In response to these pressures, Nimmo also outlines her seven pillars. Trust; Communication; Conflict Skills; Intimacy; Load-sharing; Play; and Kindness. While none of these are particularly mind blowing in their originality, they are tried and tested responses and exercises in relationship building that are sure to create a better, more trusting environment within which a relationship can flourish. When we are all so very busy with life, it is nice to come back to the connectivity that comes within a partnership and grow as a couple. On that note, it is wonderful to have such an open approach to this modern relationship building. So often these books focus on marriage, and - in particular - with children. However, in Nimmo’s writing there is a real cognisant approach to the many varieties of partnerships that we have in our modern environment.

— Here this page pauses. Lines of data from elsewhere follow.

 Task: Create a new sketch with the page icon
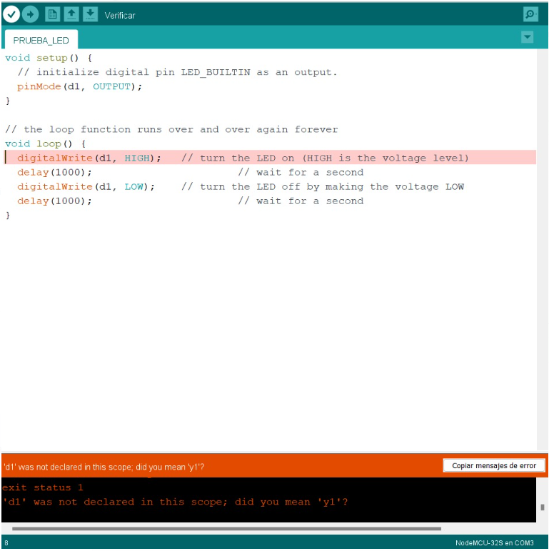[x=53, y=14]
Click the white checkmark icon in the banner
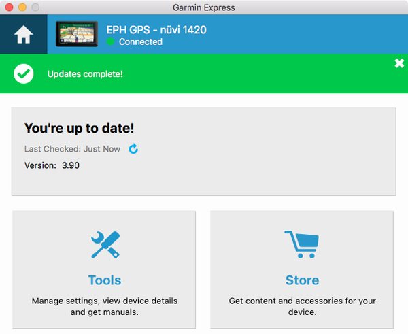 24,73
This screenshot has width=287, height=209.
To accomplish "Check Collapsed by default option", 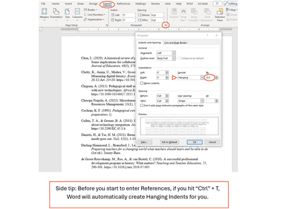I will [179, 58].
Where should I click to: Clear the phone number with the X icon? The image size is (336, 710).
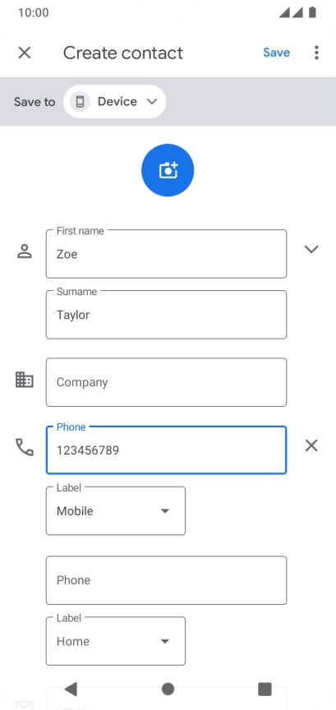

While never really stretching the psychological talk too far, Nimmo is able to give insight into how we can hone our own relationship skills to be better for our partner. It would be obvious for someone starting a new relationship to read this book, even for someone who is struggling in a relationship to read this book. But the real gift is for those who are in a happy relationship to learn where the pitfalls can come, and how to best respond in the moment. Endless numbers of people have been attributed to the adage ‘experience is what you get after you need it’ so it’s always best to be ahead of the curve and anticipate the challenges that lay ahead and head them off at the pass.
Overall, this is a wonderful guide and self-development process that will aid people in all manner of professional or personal relationships. The thought process of assessing your own situation alone is worth the time involved in reading. If we are not moving forward, we are going backwards. A highly recommended read for those interested in building, maintaining and stabilising their connections with others.